Copyright 2002

[ October 28th 2002 ]

California may continue to be the epicenter for the feature f/x biz, but British facilities are beginning to carve out some considerable turf. London-based f/x houses the Mill, Cinesite Europe, the Moving Picture Co., Framestore CFC, Freeze Frame and Double Negative, among others, have been on a roll the past two years. They've managed to lure some of Hollywood's pricier pics, including $100 million studio franchises such as Warner Bros.' "Harry Potter" and Paramount's "Tomb Raider," as well as ongoing work on MGM's stalwart James Bond series, with "Die Another Day" the latest installment.

Meanwhile, f/x shots for Fox's "League of Extraordinary Gentlemen," Disney/Spyglass' "Shanghai Knights" and Intermedia's "Mindhunters" have been awarded to Soho shops.
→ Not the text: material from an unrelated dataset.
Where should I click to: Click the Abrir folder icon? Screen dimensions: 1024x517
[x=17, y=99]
That follows a busy 2001, when U.K. facilities had several big projects in town including "Cats & Dogs," "Black Hawk Down," "Hannibal," "K-19: The Widowmaker" and HBO's miniseries "Band of Brothers." "Without a doubt, the (British f/x) industry is going through another year of scaling up in size," says Robin Shenfield, CEO of the Mill. "Last year was a busy year for all of us. This year is turning out to be a similarly busy year."

What's helped are British tax incentives that call for productions to spend 70% of their budgets in the U.K. But it's also a double-edged sword, given London's facilities are having a hard time landing films whose characters or locations don't feature an English accent.
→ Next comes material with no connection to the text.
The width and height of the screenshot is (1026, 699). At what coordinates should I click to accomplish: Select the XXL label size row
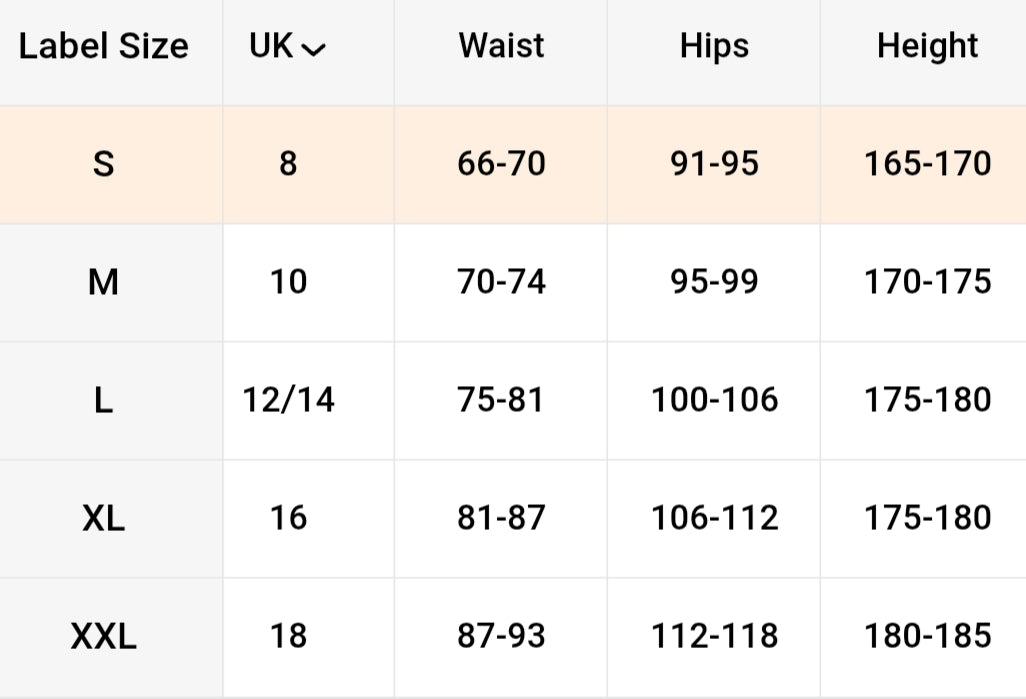coord(104,636)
At the same time, most studio projects that do flow into Soho are being divided up among the shops. Given the size of some of the projects like "Potter" and Bond, facilities could be awarded shots that amount to $5 million to $7 million in revenue. While U.S. powerhouse Industrial Light & Magic is the lead f/x house on "Harry Potter and the Chamber of Secrets," several shots were farmed out to Cinesite, the Mill, Framestore CFC and MPC. "It's a good thing," says Cinesite CEO Colin Brown. "I'd like to have every movie that comes into town, but these are big enough projects for all of us to work on. We've had bits of 'Harry Potter' to do that makes us ecstatic and still allows us to show off our digital character capabilities."

Being limited to bidding on European-bound productions isn't a bad thing either -- as long as the projects keep on coming. Roughly 18 films will hit the U.K.'s shores in the next year. Film producers are already chatting up megabudget pics that have been given the greenlight, including Warners' "Harry Potter and the Prisoner of Azkaban," and the sword-and-sandals epics "Troy," "Alexander the Great" and "Hannibal." Working Title/Universal's "Thunderbirds," Par's "Around the World in 80 Days," HBO's "Arthur" and Morgan Creek's prequel to "The Exorcist" also are heading for Europe.

"Things look good through 2005," Brown says. "Everybody who's interested in doing something in Europe is coming through this town and they have a fairly open mind about placing their projects here.